In this competition, students are required to develop a full-fledged approach to make predictions about the future sale prices of homes. A full-fledged approach constist, at least, in the following steps:

* Descriptive statistics about the data
* Data cleaning and pre-processing
* Defining a modeling approach to the problem
* Build such a statistical model
* Validate the outcome of the model

Now, should you ask a home buyer to describe their dream house, they probably wouldn't begin with describing features such as the height of the basement ceiling or the proximity to a railroad.

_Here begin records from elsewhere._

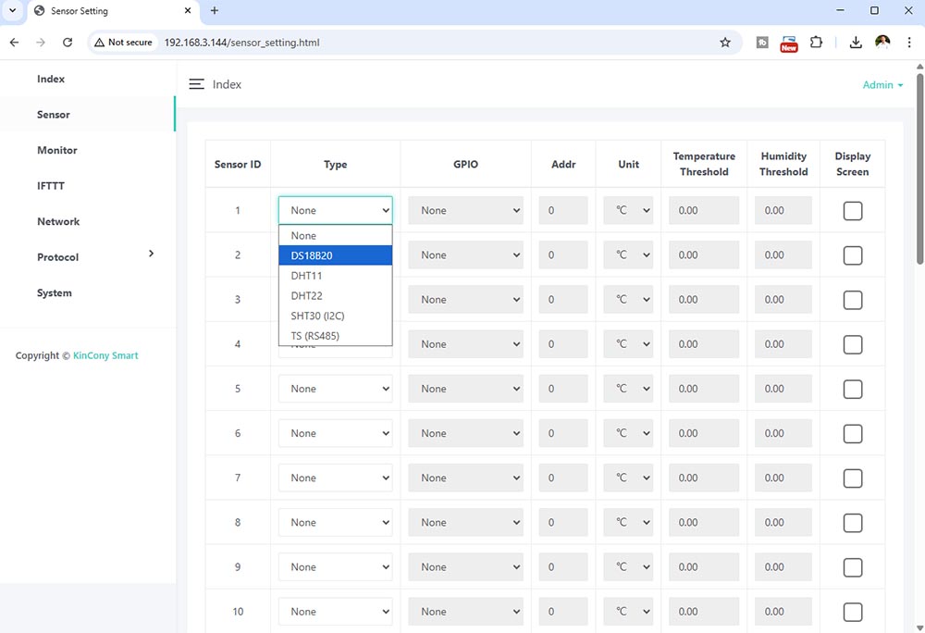Check Display Screen box for sensor 8

tap(852, 523)
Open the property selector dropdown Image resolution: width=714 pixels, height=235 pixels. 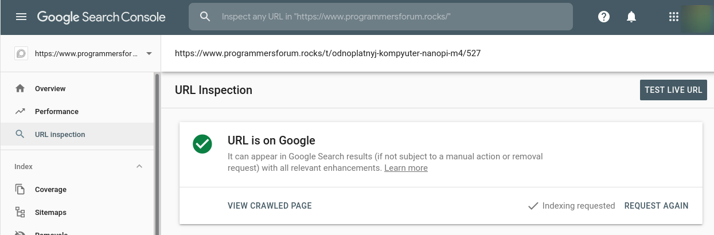coord(84,54)
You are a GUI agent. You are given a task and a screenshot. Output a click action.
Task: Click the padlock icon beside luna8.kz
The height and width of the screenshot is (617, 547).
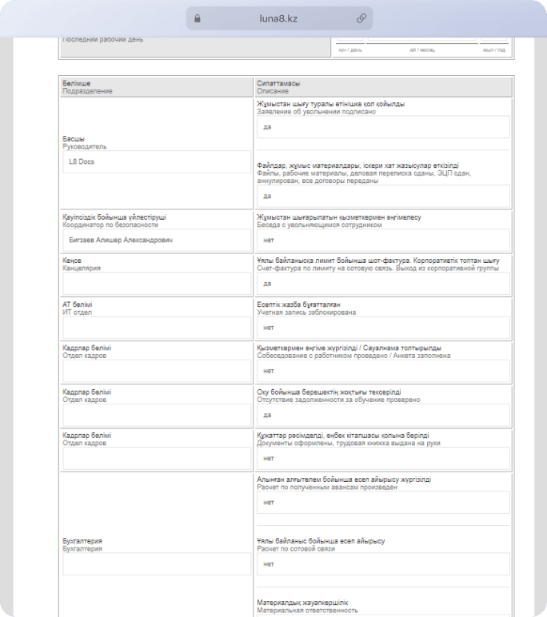pyautogui.click(x=198, y=18)
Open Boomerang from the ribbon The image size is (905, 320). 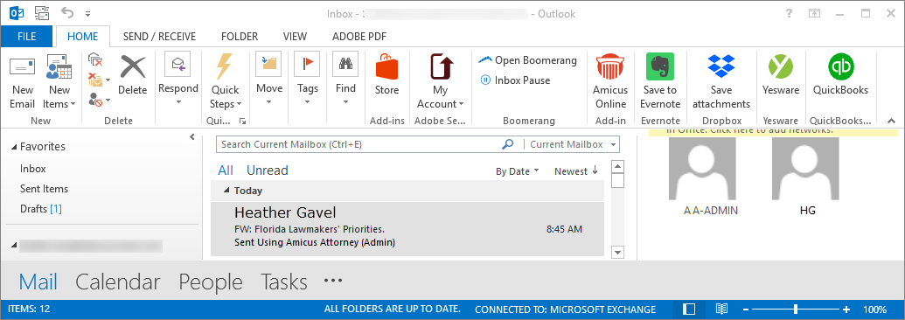click(527, 60)
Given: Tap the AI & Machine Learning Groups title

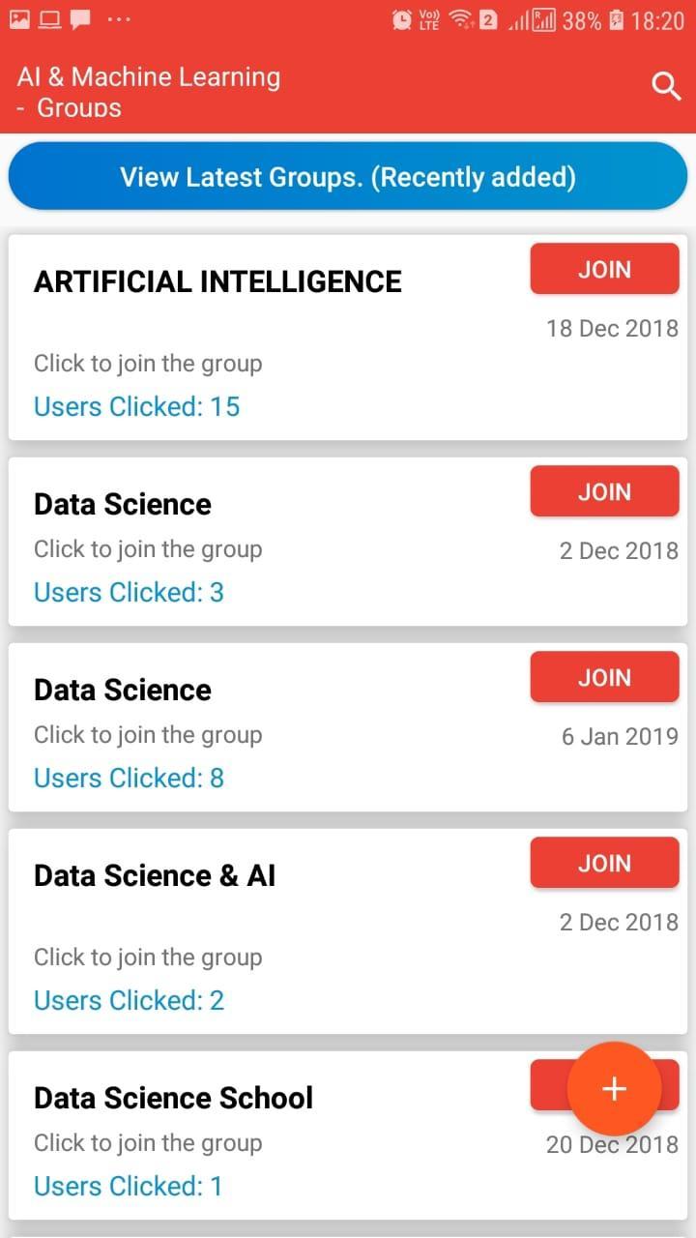Looking at the screenshot, I should (149, 91).
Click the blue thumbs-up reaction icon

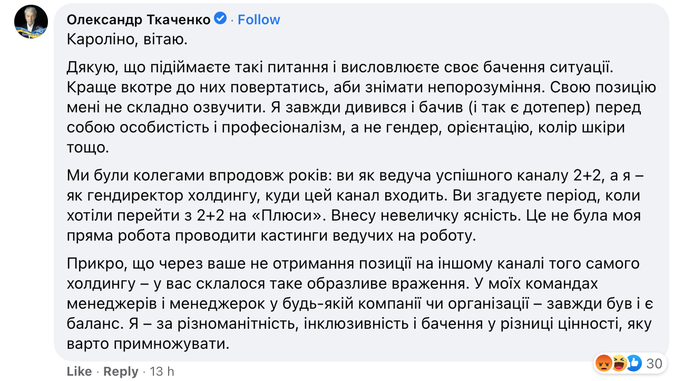(x=634, y=363)
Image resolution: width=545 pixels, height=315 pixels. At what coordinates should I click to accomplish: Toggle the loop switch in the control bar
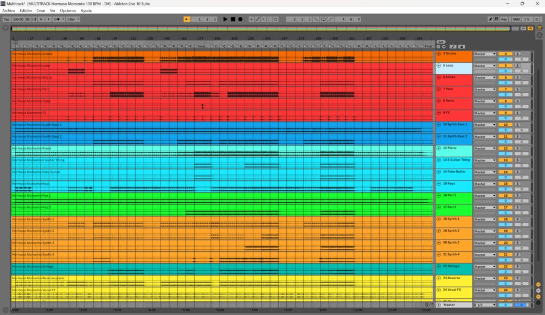[x=323, y=19]
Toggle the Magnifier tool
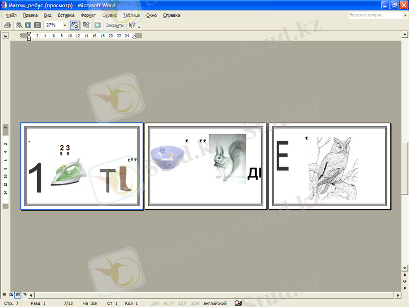 click(x=19, y=25)
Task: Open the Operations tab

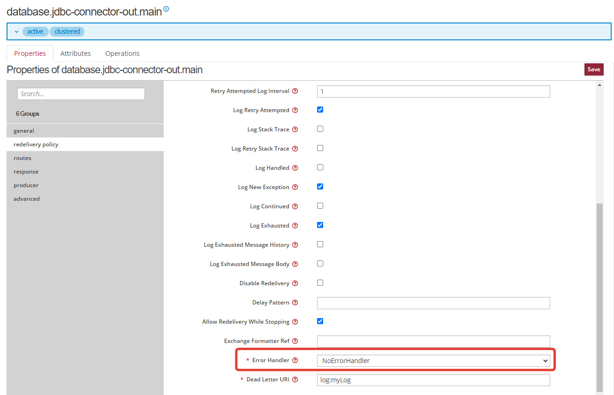Action: coord(122,53)
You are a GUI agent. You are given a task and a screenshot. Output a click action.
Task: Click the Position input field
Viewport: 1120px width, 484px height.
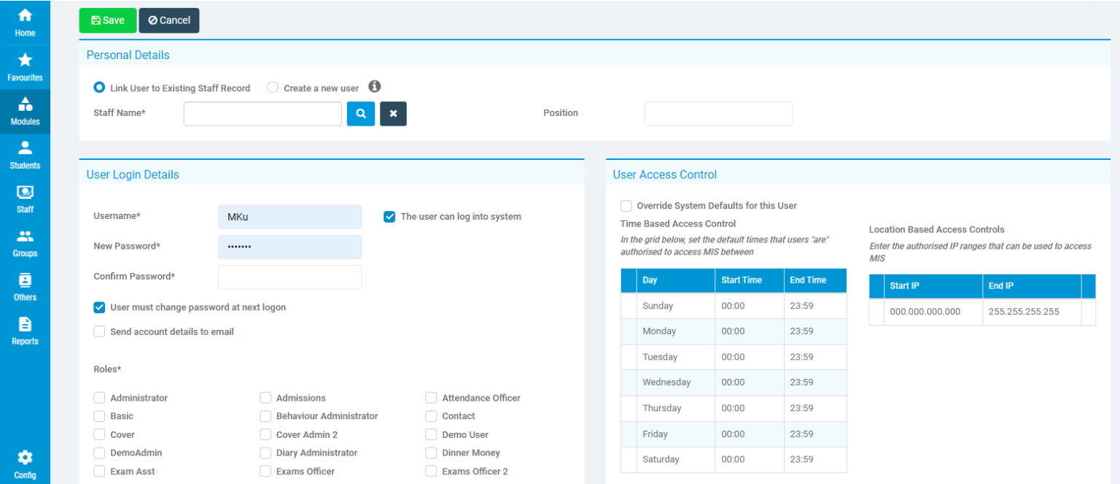718,113
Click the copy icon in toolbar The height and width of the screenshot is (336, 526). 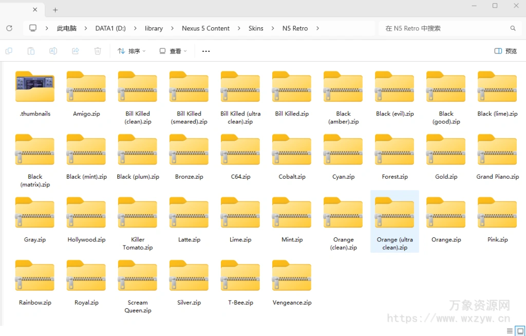coord(9,51)
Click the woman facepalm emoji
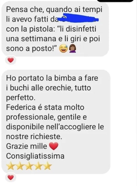Screen dimensions: 137x186 (72, 49)
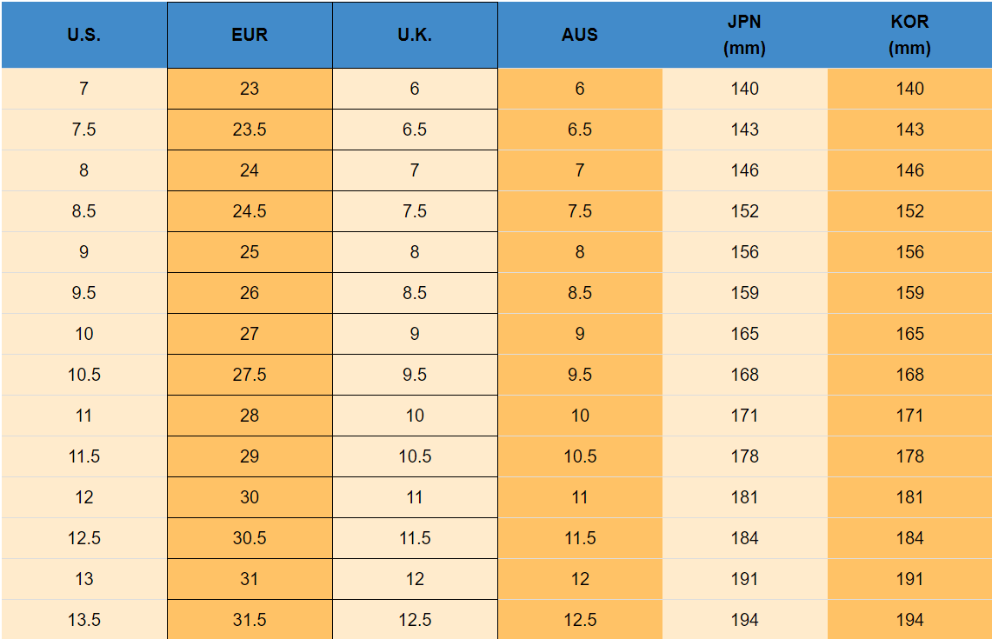Select the KOR (mm) header cell
The width and height of the screenshot is (992, 639).
point(909,36)
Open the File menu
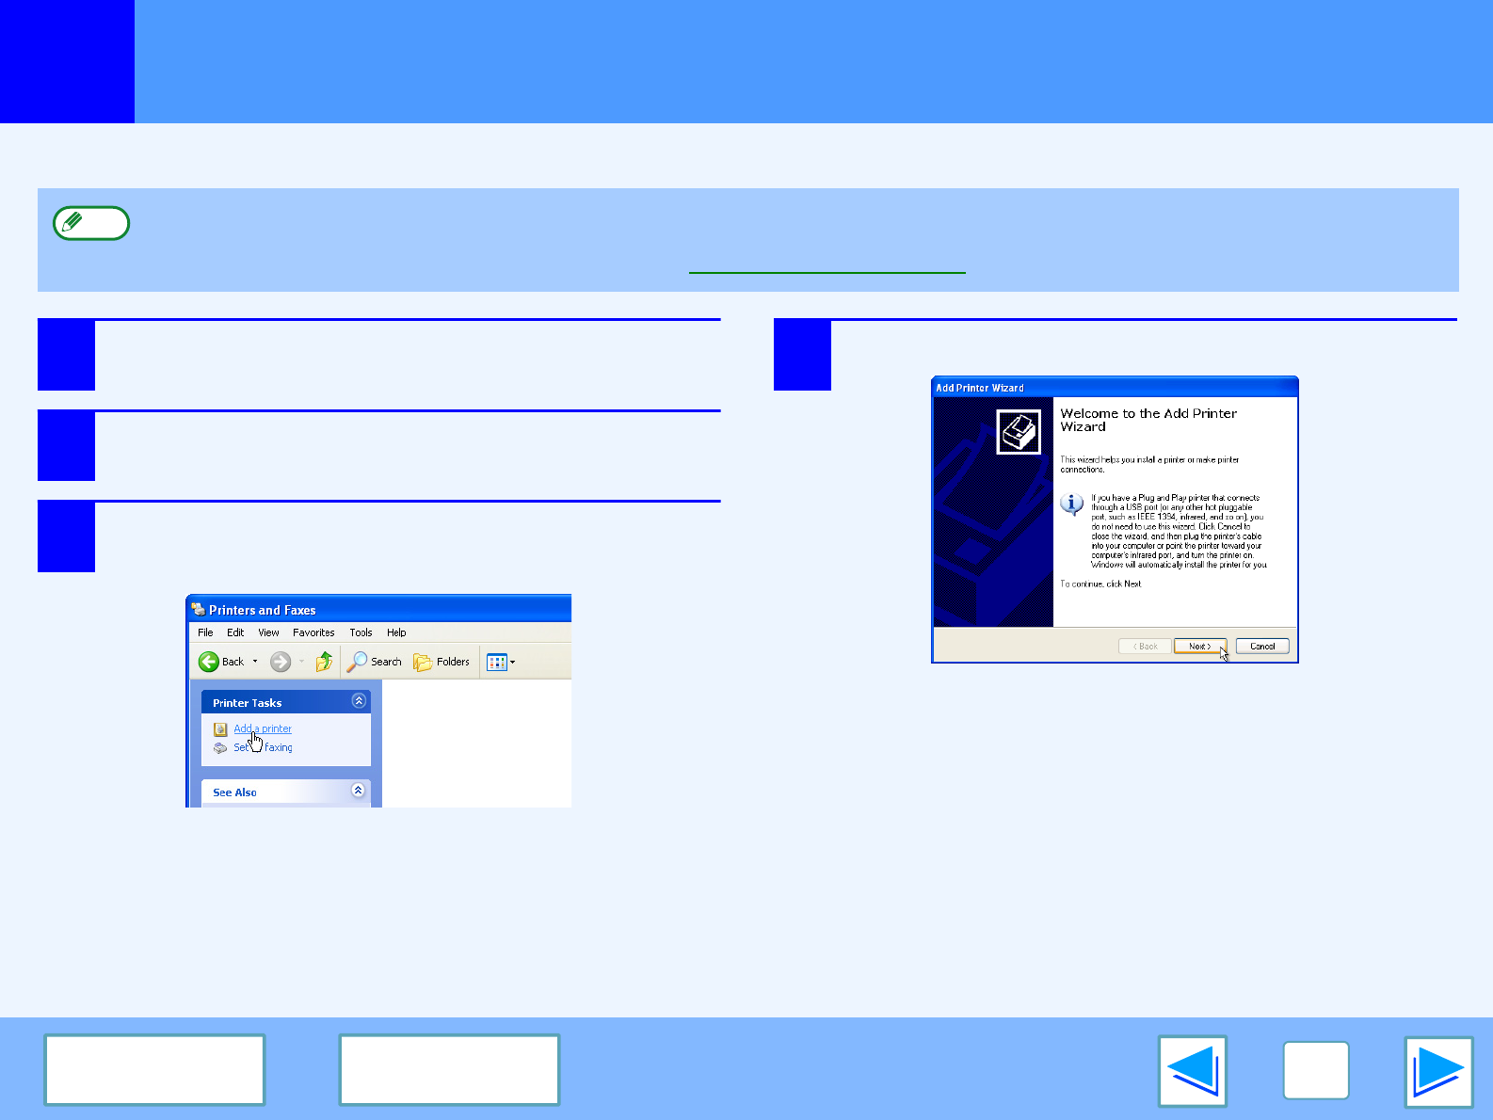Image resolution: width=1493 pixels, height=1120 pixels. [x=205, y=632]
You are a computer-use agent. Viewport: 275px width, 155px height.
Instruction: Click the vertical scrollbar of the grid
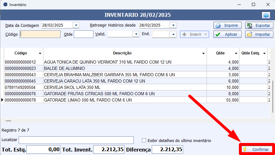pyautogui.click(x=273, y=95)
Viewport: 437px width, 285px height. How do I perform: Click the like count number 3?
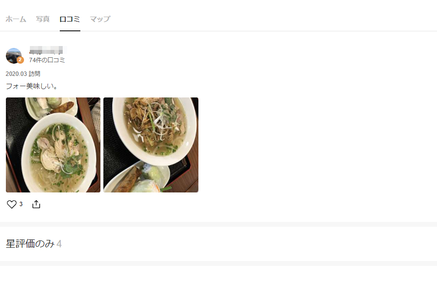point(21,204)
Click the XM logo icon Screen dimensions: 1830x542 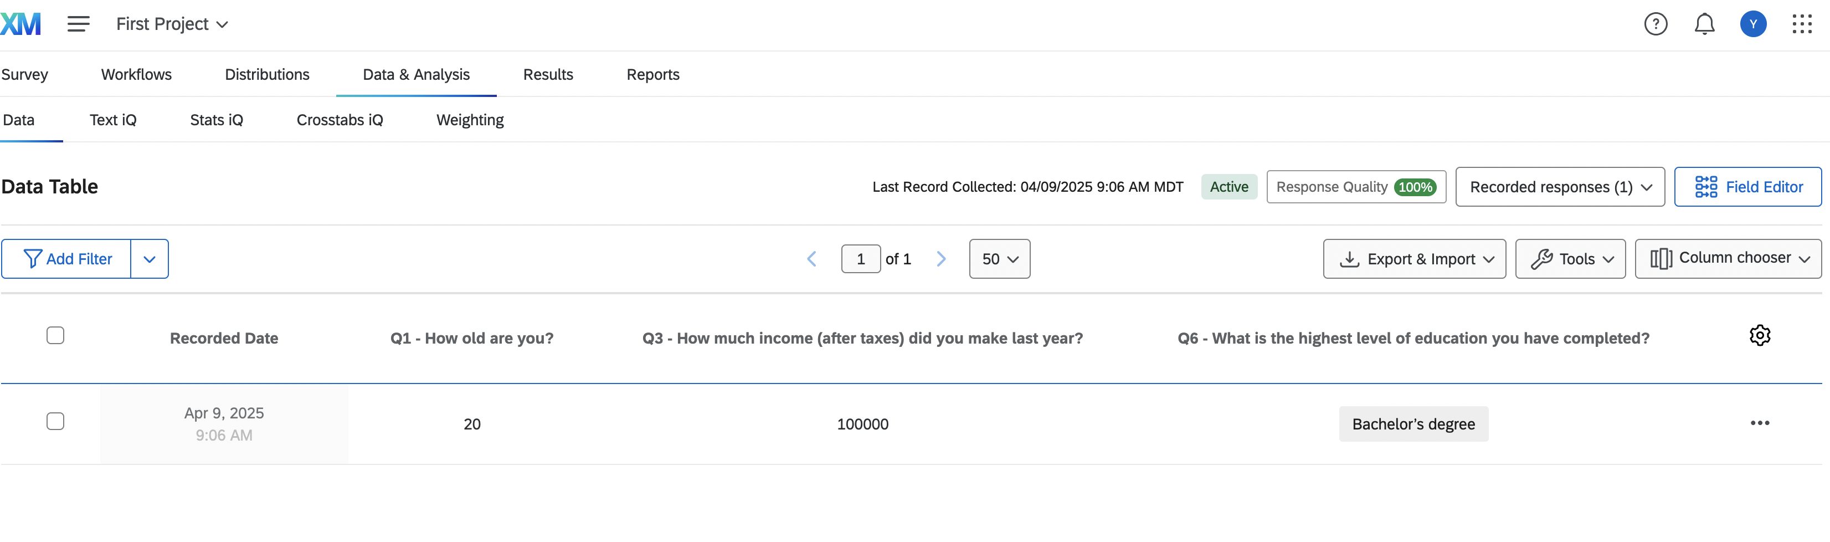(21, 24)
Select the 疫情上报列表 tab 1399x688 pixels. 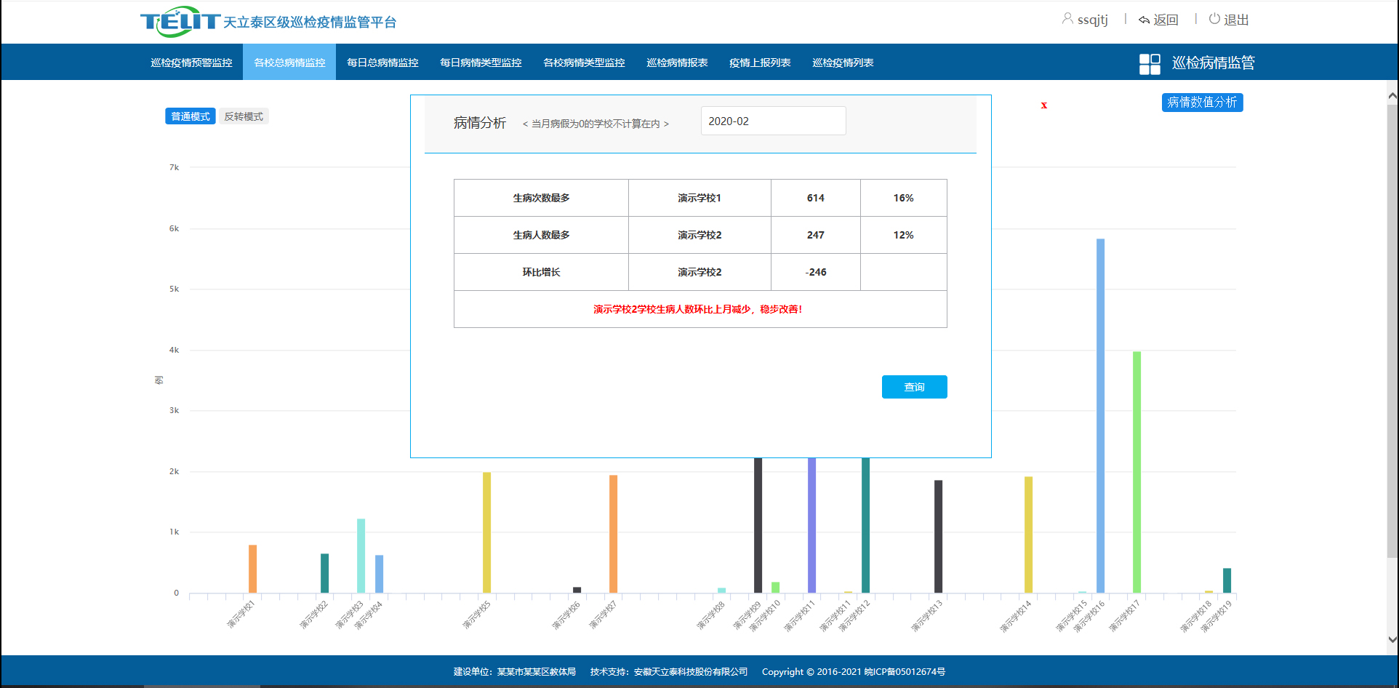[x=760, y=63]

As you will see, the dataset we use in this competition proves that many more features influence price negotiations than the number of bedrooms or a white-picket fence.

With 79 explanatory variables describing (almost) every aspect of residential homes in a small city in the US, this competition challenges you to predict the final price of each home.

## Imports and usefull functions

In [1]:
import os
import sys
import re
import random
%matplotlib inline
import matplotlib.pyplot as plt
import matplotlib as mpl
import warnings
warnings.filterwarnings("ignore")
import pandas as pd
import numpy as np
import pickle
import math
import sklearn as sk
from sklearn.preprocessing import OneHotEncoder, LabelEncoder
from sklearn.model_selection import KFold
from sklearn.linear_model import ElasticNet, Lasso,  BayesianRidge, LassoLarsIC, MultiTaskLasso,LassoCV
from sklearn.model_selection import cross_val_score,GridSearchCV
#from bayes_opt import BayesianOptimization
from sklearn.preprocessing import RobustScaler
from sklearn.pipeline import make_pipeline
from sklearn.ensemble import RandomForestRegressor
from sklearn.svm import SVR
from sklearn.kernel_ridge import KernelRidge
import xgboost as xgb
import seaborn as sns
sns.set(color_codes=True)
base = "challenge_data/"

In [2]:
# This functions plots the correlation of the numerical value of a dataframe
def plotCorrelation(dataframe):
    corr = dataframe.corr()
    mask = np.zeros_like(corr, dtype=np.bool)
    mask[np.triu_indices_from(mask)] = True
    f, ax = plt.subplots(figsize=(11, 9))
    cmap = sns.diverging_palette(230, 5, as_cmap=True)
    sns.heatmap(corr, mask=mask, cmap=cmap, center=0,
            square=True, linewidths=.5, cbar_kws={"shrink": .5});
    print('Correlation plot')

## Loading the data

We have two files containg the data :
* train.csv - the training dataset
* test.csv - the test dataset

In [3]:
df_train = pd.read_csv(base + 'train.csv')
df_test  = pd.read_csv(base + 'test.csv')

First thing first lets see what the data looks like.

In [5]:
df_train.head()

Unnamed: 0,Id,MSSubClass,MSZoning,LotFrontage,LotArea,Street,Alley,LotShape,LandContour,Utilities,...,PoolArea,PoolQC,Fence,MiscFeature,MiscVal,MoSold,YrSold,SaleType,SaleCondition,SalePrice
0,1,60,RL,65.0,8450,Pave,,Reg,Lvl,AllPub,...,0,,,,0,2,2008,WD,Normal,208500
1,2,20,RL,80.0,9600,Pave,,Reg,Lvl,AllPub,...,0,,,,0,5,2007,WD,Normal,181500
2,3,60,RL,68.0,11250,Pave,,IR1,Lvl,AllPub,...,0,,,,0,9,2008,WD,Normal,223500
3,4,70,RL,60.0,9550,Pave,,IR1,Lvl,AllPub,...,0,,,,0,2,2006,WD,Abnorml,140000
4,5,60,RL,84.0,14260,Pave,,IR1,Lvl,AllPub,...,0,,,,0,12,2008,WD,Normal,250000


The test data is exactly the same but without the target column (SalePrice) and less rows.

In [8]:
print("Train data shape : ", df_train.shape)
print("Test data shape  : ", df_test.shape)

Train data shape :  (1200, 81)
Test data shape  :  (260, 80)


## Descriptive statistics about the data

In this section we will visualize the data and